Task brief: Within the entries below, the lines from the one with "Open Android recent apps button" through the one with "Task: Select the" are to be set down exactly, both ends kept.

Excerpted data:
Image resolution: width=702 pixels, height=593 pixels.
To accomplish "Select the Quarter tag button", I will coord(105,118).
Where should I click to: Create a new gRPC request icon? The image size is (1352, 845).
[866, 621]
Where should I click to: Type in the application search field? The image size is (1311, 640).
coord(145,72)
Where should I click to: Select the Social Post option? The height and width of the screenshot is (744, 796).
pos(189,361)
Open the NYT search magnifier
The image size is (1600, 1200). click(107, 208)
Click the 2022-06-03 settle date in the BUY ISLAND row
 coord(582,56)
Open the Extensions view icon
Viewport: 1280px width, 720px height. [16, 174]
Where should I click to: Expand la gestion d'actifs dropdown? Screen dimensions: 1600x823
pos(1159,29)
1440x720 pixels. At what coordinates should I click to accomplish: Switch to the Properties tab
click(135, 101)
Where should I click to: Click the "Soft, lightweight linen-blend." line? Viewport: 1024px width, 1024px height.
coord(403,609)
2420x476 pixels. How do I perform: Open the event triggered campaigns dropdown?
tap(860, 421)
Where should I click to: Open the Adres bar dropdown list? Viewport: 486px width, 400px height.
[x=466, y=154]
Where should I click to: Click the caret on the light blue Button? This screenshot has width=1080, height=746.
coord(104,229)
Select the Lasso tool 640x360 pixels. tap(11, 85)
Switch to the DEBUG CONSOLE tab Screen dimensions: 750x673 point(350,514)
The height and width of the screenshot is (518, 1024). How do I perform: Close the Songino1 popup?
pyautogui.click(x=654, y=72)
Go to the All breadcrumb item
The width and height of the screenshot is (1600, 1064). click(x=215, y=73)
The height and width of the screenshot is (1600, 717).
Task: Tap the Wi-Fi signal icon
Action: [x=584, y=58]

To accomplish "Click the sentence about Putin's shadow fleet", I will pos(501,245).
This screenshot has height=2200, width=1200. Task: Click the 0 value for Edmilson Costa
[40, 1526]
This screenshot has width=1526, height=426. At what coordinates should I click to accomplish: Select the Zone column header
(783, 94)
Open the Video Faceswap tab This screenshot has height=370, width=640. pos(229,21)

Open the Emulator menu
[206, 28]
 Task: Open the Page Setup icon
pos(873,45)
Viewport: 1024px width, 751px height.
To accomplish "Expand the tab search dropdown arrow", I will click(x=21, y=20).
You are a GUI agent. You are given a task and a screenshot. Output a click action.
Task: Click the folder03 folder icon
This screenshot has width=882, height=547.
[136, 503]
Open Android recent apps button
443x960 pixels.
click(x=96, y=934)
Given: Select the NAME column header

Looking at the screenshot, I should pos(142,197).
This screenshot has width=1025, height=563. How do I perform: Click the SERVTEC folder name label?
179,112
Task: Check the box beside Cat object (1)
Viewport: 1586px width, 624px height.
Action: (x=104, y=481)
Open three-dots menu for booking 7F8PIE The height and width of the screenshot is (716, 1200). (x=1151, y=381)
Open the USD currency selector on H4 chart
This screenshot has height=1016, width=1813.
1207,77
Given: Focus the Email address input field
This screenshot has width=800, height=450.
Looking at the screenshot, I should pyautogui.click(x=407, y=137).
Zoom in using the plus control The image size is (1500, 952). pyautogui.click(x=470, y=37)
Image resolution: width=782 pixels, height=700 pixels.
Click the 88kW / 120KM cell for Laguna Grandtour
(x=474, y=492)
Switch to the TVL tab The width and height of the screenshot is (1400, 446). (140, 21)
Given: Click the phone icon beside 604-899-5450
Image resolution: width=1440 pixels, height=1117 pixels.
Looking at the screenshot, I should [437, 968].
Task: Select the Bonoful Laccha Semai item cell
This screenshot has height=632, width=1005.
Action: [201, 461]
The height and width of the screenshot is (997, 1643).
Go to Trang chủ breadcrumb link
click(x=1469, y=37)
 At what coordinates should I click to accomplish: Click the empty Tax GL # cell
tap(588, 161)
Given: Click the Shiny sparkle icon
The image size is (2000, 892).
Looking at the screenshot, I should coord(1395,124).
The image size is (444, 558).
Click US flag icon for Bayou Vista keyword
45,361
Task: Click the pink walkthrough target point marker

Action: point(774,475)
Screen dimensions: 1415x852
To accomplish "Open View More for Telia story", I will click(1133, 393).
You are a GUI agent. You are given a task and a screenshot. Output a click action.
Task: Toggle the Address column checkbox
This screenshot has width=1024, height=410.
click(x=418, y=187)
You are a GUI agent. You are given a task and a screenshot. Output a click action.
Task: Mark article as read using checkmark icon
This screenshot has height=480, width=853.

Solution to the problem:
Open Android recent apps button
443x960 pixels.
click(x=96, y=934)
Given: Select the NAME column header

Looking at the screenshot, I should pos(142,197).
This screenshot has width=1025, height=563. How do I perform: Click the SERVTEC folder name label?
179,112
Task: Check the box beside Cat object (1)
Viewport: 1586px width, 624px height.
Action: (x=104, y=481)
Open three-dots menu for booking 7F8PIE The height and width of the screenshot is (716, 1200). (x=1151, y=381)
Open the USD currency selector on H4 chart
This screenshot has height=1016, width=1813.
1207,77
Given: Focus the Email address input field
This screenshot has width=800, height=450.
Looking at the screenshot, I should pyautogui.click(x=407, y=137).
Zoom in using the plus control The image size is (1500, 952). pyautogui.click(x=470, y=37)
Image resolution: width=782 pixels, height=700 pixels.
Click the 88kW / 120KM cell for Laguna Grandtour
(x=474, y=492)
Switch to the TVL tab The width and height of the screenshot is (1400, 446). (140, 21)
Given: Click the phone icon beside 604-899-5450
Image resolution: width=1440 pixels, height=1117 pixels.
Looking at the screenshot, I should [437, 968].
Task: Select the Bonoful Laccha Semai item cell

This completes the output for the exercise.